The configuration of the POS system consists of self-contained cash drawer and sales register and tabulation and transaction software, written in C#. NET. This system is networked over the wireless network to the back office computer, also using WEP. The software is also able to record all transactions to the back office computer into the Microsoft Access database. In addition to that, she has a custom program for accounting. All business records and invoices are stored in Microsoft Word as documents or as text files.
Other hardware items include a fax machine and a printer.
Step 2 Assess the Vulnerability
Information on the back office computer is vulnerable for many reasons. Allowing access to the computer to all of the employees makes for all information to be accessible. She also does not back up her files in any way and does not secure her information with any encrypted files or any extra security measures. The only security measure that is in place is her Administrator password, which is extremely weak. Her staff can login using an Assistant account to do basic things but if the need to work on a project that requires more programs they would have to use the Administrator account. The Internet connection is WEP encrypted but again, has a weak password.

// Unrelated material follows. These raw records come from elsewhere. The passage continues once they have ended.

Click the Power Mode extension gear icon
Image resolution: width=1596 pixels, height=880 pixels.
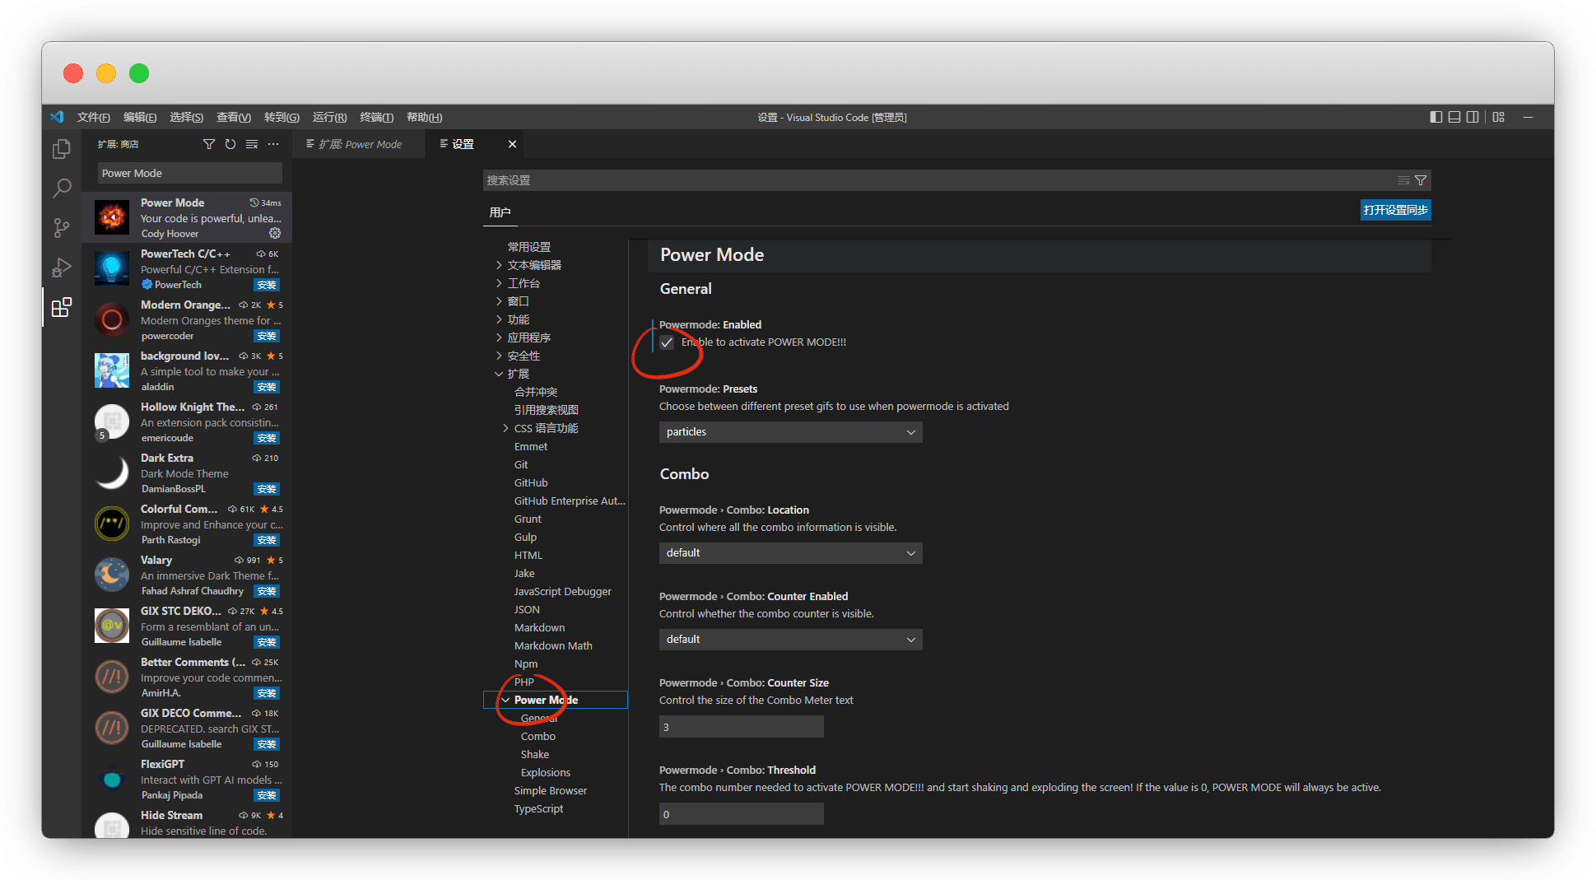[x=275, y=233]
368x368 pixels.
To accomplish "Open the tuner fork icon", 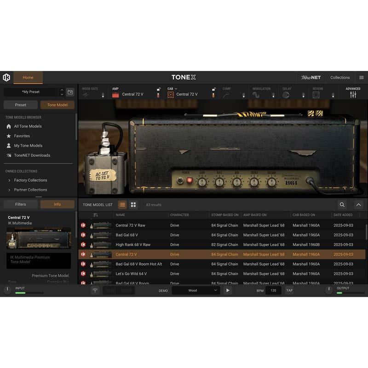I will (95, 290).
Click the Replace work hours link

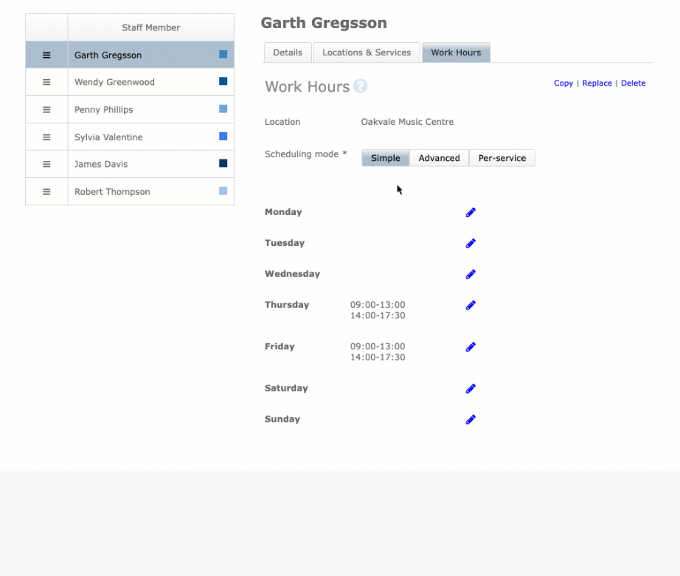tap(597, 83)
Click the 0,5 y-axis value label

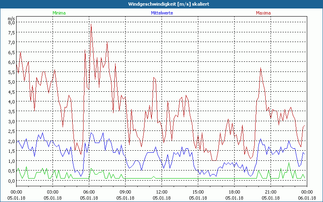click(11, 171)
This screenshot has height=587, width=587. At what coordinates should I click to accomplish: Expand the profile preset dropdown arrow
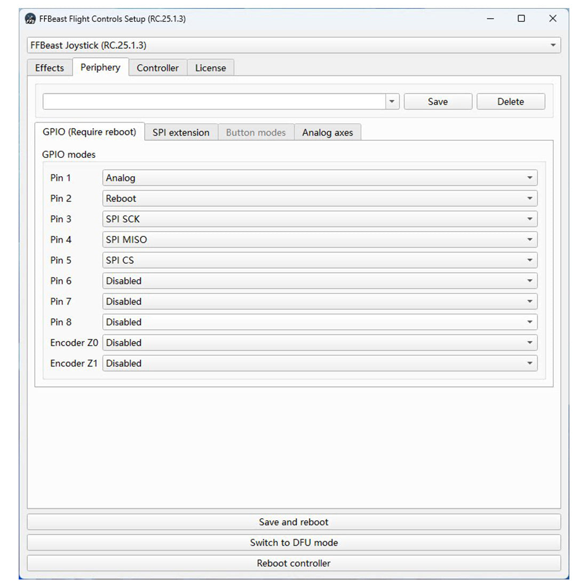coord(392,101)
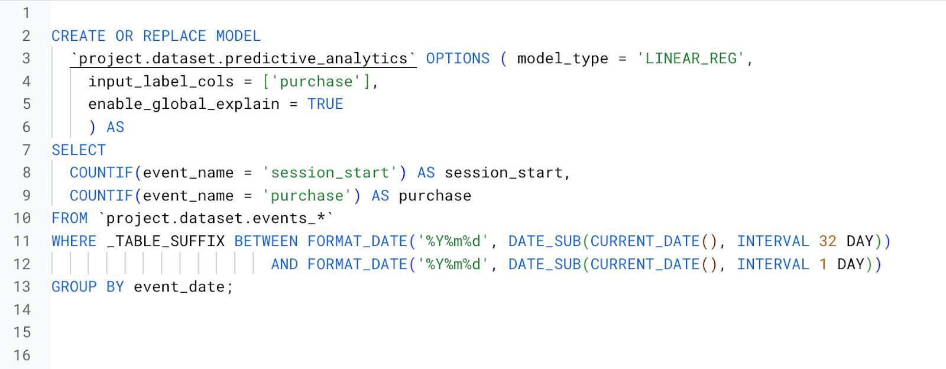The height and width of the screenshot is (369, 946).
Task: Place cursor on the CREATE keyword
Action: (x=78, y=36)
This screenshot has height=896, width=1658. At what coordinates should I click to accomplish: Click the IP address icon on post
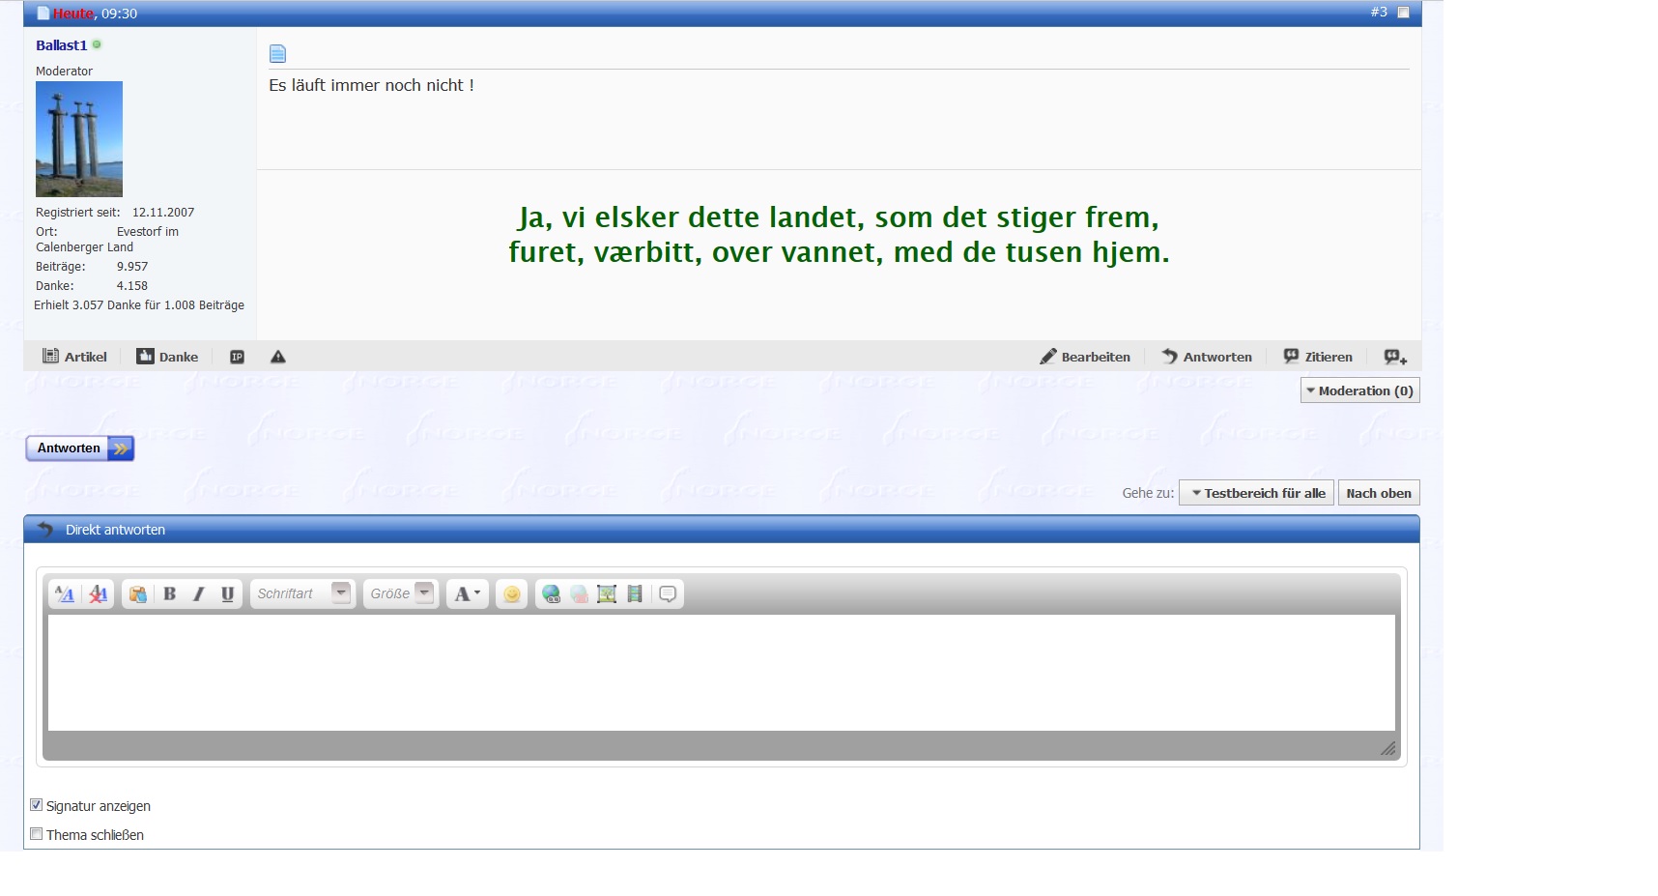pyautogui.click(x=237, y=357)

Step 3 Assess the Probability and Severity of Damage
After reading and analyzing this scenario, there is an extremely high probability that security in this business will be breached. First of all the use of weak passwords in both the Administrator login and the network connection will allow easy access from hackers and employees with bad intensions. Additionally the business is poorly protected because she uses the free versions of firewall and virus scanner. There is also a high probability that she can lose all of her data and her business computer to viruses and malware. Allowing employees to surf the Internet without proper security can also heighten the risk. I would rate the security risk for this company as high.
Ann Roger’s company “The Becoming Company” has a long way to go to consider itself to be safe and secure. There are many weaknesses in the security including weak passwords, protection from viruses and malware, and protecting valuable business information. If Ann does not invest on some major changes, her business may be in jeopardy. Some suggestions may include adding an additional computer for the office, one computer for her the administrator and a computer for the employees. Adding a stronger firewall. Investing on better programs from reputable companies. Creating alphanumeric passwords that change every year. Another security measure would be to block websites from the Internet. An important addition that Ann can invest in is backing up all her business information and invoices on a separate hard drive or on the Internet just in case something happens to the business computers.